When we reached the edge of Laguna Negra, we left the Toyota Land Cruiser and walked over semi-dry marsh, then hiked up some outcroppings to the cliffs overlooking the lagoon; in all, 20 minutes. Then we exulted in the gorgeous water, black in color for the earth at the bottom of the lagoon. As he did before, Frankie pointed out the dimensions of the lagoon, the altitude where we were, and the mineral deposits that could be seen as salts on the banks of the lagoon. After 15 minutes surveying all we could see from the heights, we descended to the ground and had one final group photo before the lagoon. (No trick shots this time.) Walking back toward the van, I told Barbara from Slovakia that as lovely as the lagoon was, it was disconcerting to me that there should be so little of it. Surely there was much less marsh and much more water in years past, even during the winter, which is the dry season in Bolivia. My fear is that if anthropocentric climate change continues unabated, lagoons like this will vanish for good, along with grand Lago Poopó and even invincible Lago Titicaca, leaving behind much more of the alien arid landscape that we had been marveling at from the privilege of fully hydrated bodies. 

It was time to return to smooth paths. To the highways we turned and rambled on for the next few hours with the aim of reaching Uyuni by 5 o’clock in the afternoon. We made a final rest stop mid-afternoon in the mining village of San Cristobal, made relatively prosperous by silver, I believe. In another hour and a half we were back in the town of Uyuni and had disembarked in front of the travel agency. We had already given Frankie a birthday serenade on the cliffs overlooking Laguna Negra. Now each of us gave him a tip in gratitude for getting us there and back again safely, for feeding us, as well as for being companionable and affable with his group. 

Feeling justifiably tired and longing for a hot shower to wash the dust out of my hair, eyes, and hands, I went off promptly to Hotel Beliz, a bed-and-breakfast a few blocks south and east from the main street of town. The shower was one of the best I had all year! Having little appetite and a surplus of soda crackers, I simply stayed in the hotel room that evening, munching on crackers and washing them down with the liter of water I had leftover. I prayed a couple of times, read a little, and put out the lights by 9 o’clock. I slept better than I did the previous couple of nights. 
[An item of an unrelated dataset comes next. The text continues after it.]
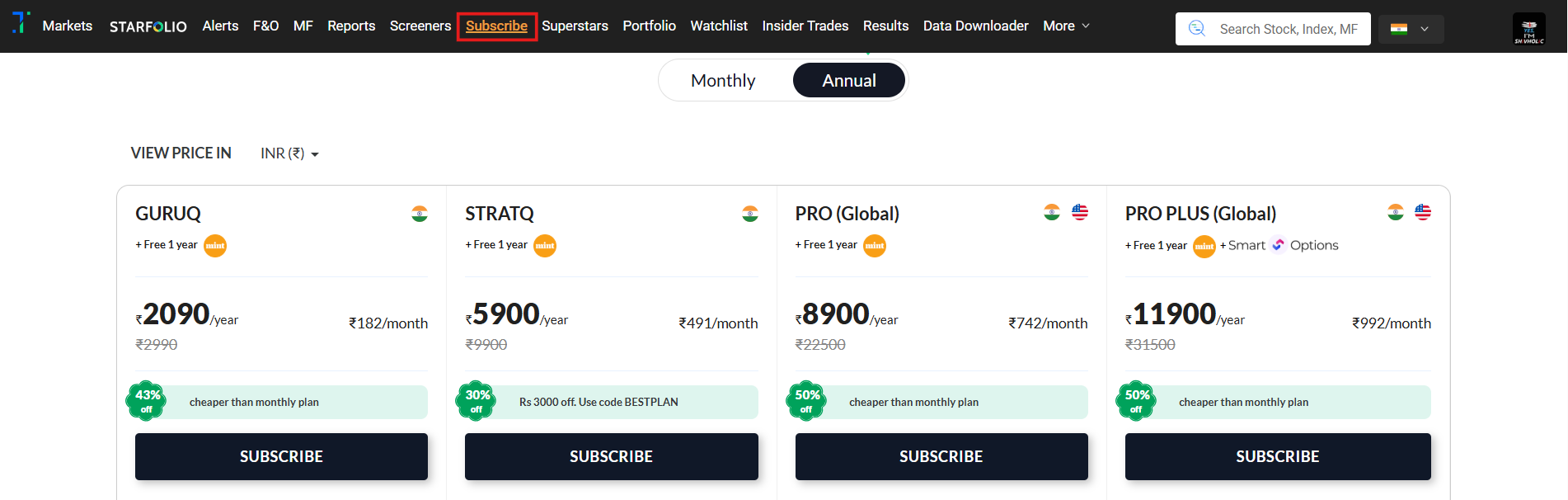Viewport: 1568px width, 500px height.
Task: Switch billing to Monthly
Action: (x=723, y=81)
Twelve hours later I was sitting in the terminal at the tiny Uyuni airport. My body was there, but I think my soul already went well before me and was waiting for me in Cochabamba. This expedition was good, but it was also good to be over and to return to Convento San Francisco, my relatively permanent place of rest. The journey was good, but it is also good to return to your own company. I do wish that I could have had several of you with me on this tour. But I guess one goes to the desert to be alone, to be alone with God, and that is what I did last week. And I wish I had more time alone with God in the desert. Something to resolve for the years to come. 

I hope I have been able to show you a little of the glory I saw, heard, smelled, tasted, and touched in Uyuni. Sometimes I feel I do not concentrate very well on looking and listening. Ah, help me more, Holy Spirit, next time. Reveal the quiet majesty of the Holy One behind, within, and beyond all that exists. Grant me the experience and grant me the meaning and grant me the memory. Help me to find you, dear God, in all things that are bright and beautiful, and let me never take them for granted. Amen.